The report underscores that FY23 concluded with considerable pressure on domestic prices, fiscal and external accounts, and exchange rates, leading to a loss of investor confidence. High energy and food prices, reduced incomes, and agricultural and livestock losses due to the 2022 floods have collectively contributed to a notable increase in poverty. According to the report, the poverty headcount reached 39.4% in FY23, up from 34.2% in FY22.

Najy Benhassine, World Bank Country Director for Pakistan, emphasized the need for careful economic management and deep structural reforms to ensure macroeconomic stability and sustained growth. Aroub Farooq, Economist at the World Bank, further stressed the importance of comprehensive fiscal reforms encompassing tax policies, public expenditure rationalization, improved debt management, and enhanced coordination among government levels regarding fiscal matters.

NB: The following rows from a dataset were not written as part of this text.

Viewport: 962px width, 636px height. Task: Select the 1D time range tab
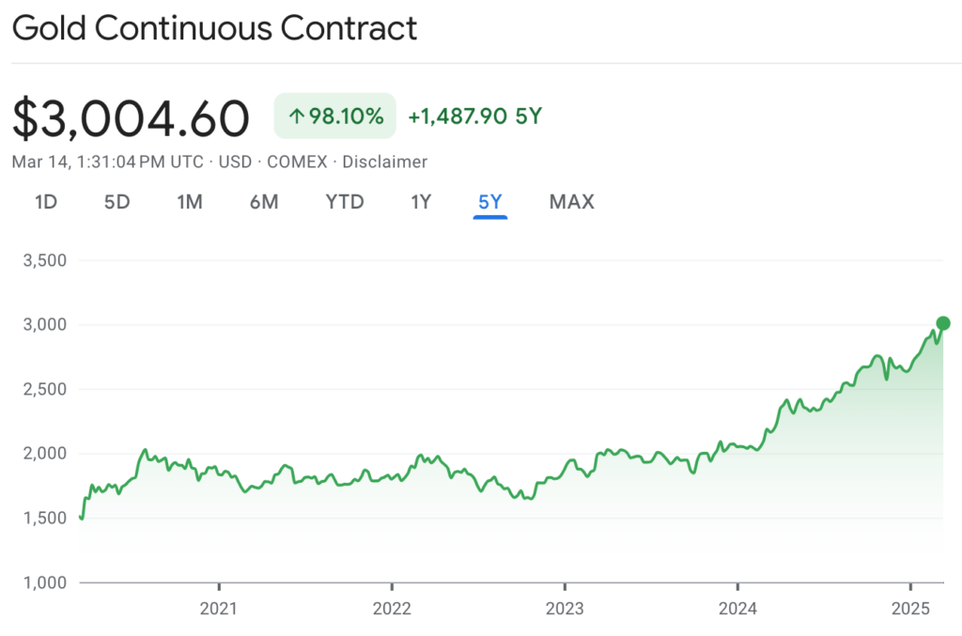pos(46,202)
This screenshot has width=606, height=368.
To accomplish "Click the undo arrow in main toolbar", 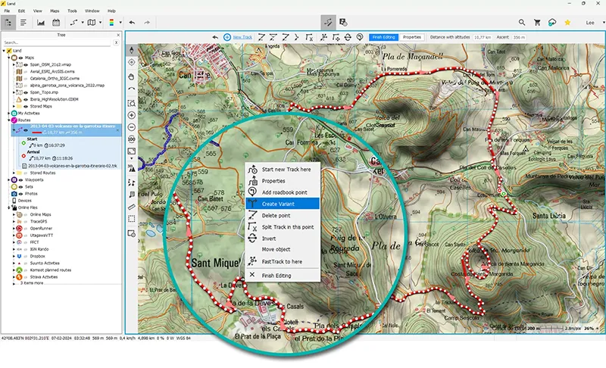I will coord(132,23).
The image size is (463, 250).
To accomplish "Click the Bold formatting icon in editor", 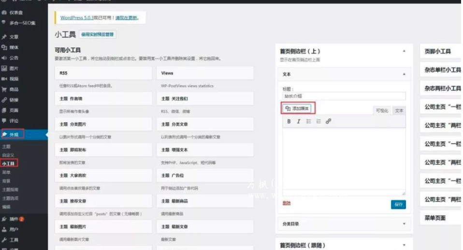I will (289, 121).
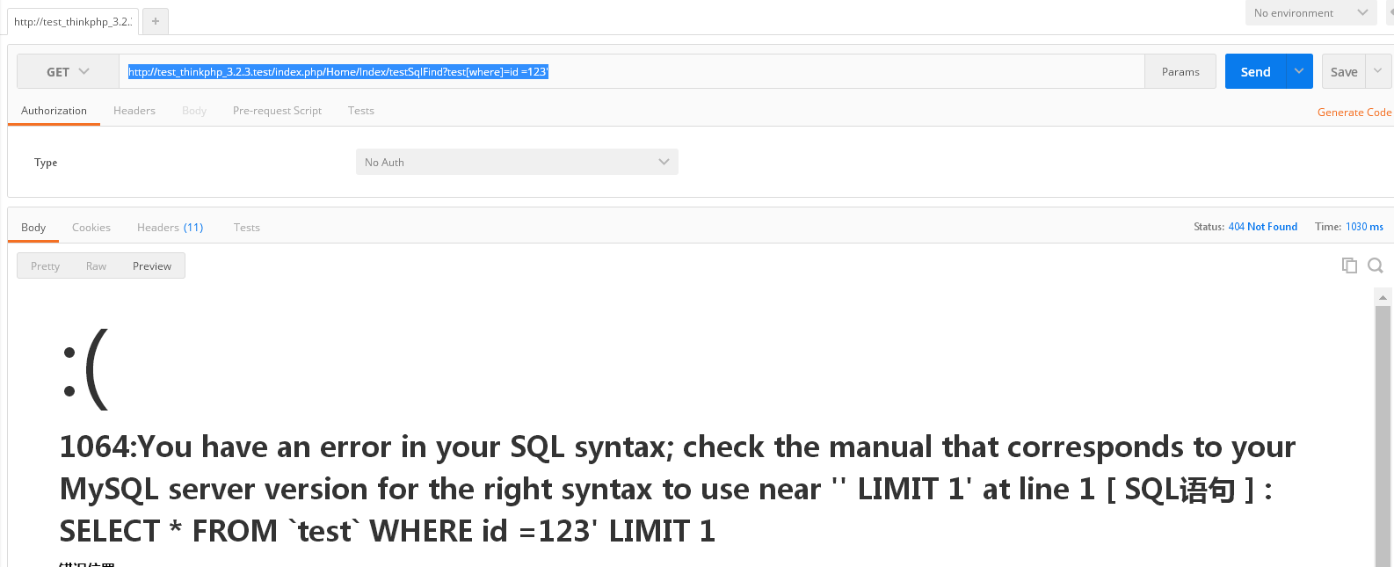
Task: Click the search response magnifier icon
Action: (x=1376, y=265)
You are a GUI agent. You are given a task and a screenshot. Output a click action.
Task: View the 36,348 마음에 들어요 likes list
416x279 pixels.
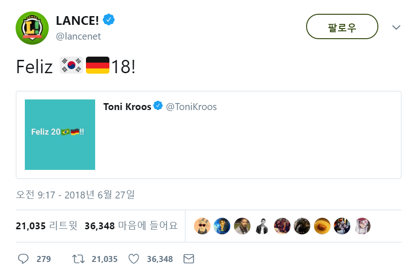(x=131, y=226)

The report additionally suggests reforms that involve reducing tax exemptions, broadening the tax base by imposing higher taxes on agriculture, property, and retailers, improving the quality of public expenditure by reducing distorting subsidies, enhancing the energy sector’s financial viability, and increasing private involvement in state-owned enterprises. It also recommends strengthening public debt management through better institutions and systems and developing a domestic debt market.

In contrast to the World Bank’s projections, the Asian Development Bank (ADB) had previously projected a modest recovery in Pakistan’s GDP growth to 1.9% in FY24, up from 0.3% in FY23, while noting that price pressures would remain elevated.

Key Takeaways:

  • World Bank lowers Pakistan’s GDP growth projection for FY24 to 1.7%.
  • Economic recovery to 2.4% in FY25 depends on IMF SBA, external financing, and fiscal restraint.
  • Lack of fiscal adjustment and broad-based reforms could leave Pakistan vulnerable to shocks.
  • FY23 saw a contraction of 0.6% in GDP due to various domestic and external factors.
  • Poverty increased to 39.4% in FY23, up from 34.2% in FY22.
  • Comprehensive fiscal reforms, tax policy changes, and debt management needed for stability.
  • Asian Development Bank (ADB) projects a modest GDP growth recovery to 1.9% in FY24.